Objectives: Auto-immune and auto-inflammatory diseases (AID) are complex disorders in which the body's immune system mistakenly attacks healthy tissues. A study from McGonagle and McDermott using genetic association suggested that these conditions form a continuum ranging from pure auto-immune to pure auto-inflammatory diseases (McGonagle et al., 2006). We propose here to evaluate such a hypothesis using deep immunophenotyping.

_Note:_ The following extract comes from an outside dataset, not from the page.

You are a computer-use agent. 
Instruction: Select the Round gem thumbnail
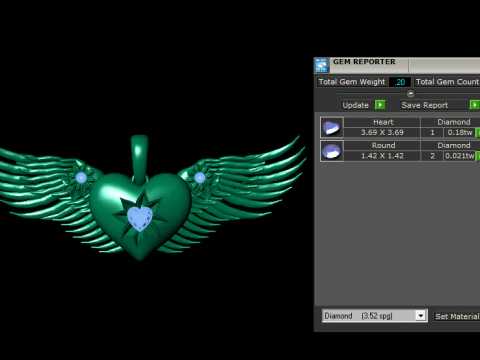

Methods: We collected blood from 443 patients having 15 different AIDs (such as arthritis, bowel, metabolism, muscle, or vasculitis -associated diseases) and from 72 healthy volunteers. Deep phenotyping of blood immune cells was performed using 13 flow cytometry panels of 10 cell markers, each covering more than 800 innate and adaptive cell parameters (Pitoiset et al., 2018). Principal component analysis (PCA) and classification decision tree analyses were conducted to identify clusters of diseases along with their specificities and commonalities.

Results: We found that AIDs were categorized into five clusters, which gathered diseases by inflammation levels and type, and their spread followed two immunological axes captured by the PCA. The first axis was determined by the ratio of LAG3+ and ICOS+ in Tregs, and segregated diseases based on inflammation levels. The second axis was determined by the increase of activated Treg subsets and the decrease of ILC3s, and segregated diseases based on their type or localization of immune dysregulations. Finally, we identified a signature consisting of 30 cell populations that accurately characterized the identified disease clusters.

Conclusions: Rather than a mono-dimensional continuum of diseases characterized by innate and adaptive immune responses, we identified two immunological axes associated with disease inflammation levels and disease localizations. These results call for further investigations on the role of the LAG3+/ICOS+ expression balance by Tregs and the contribution of ILC3s in AIDs.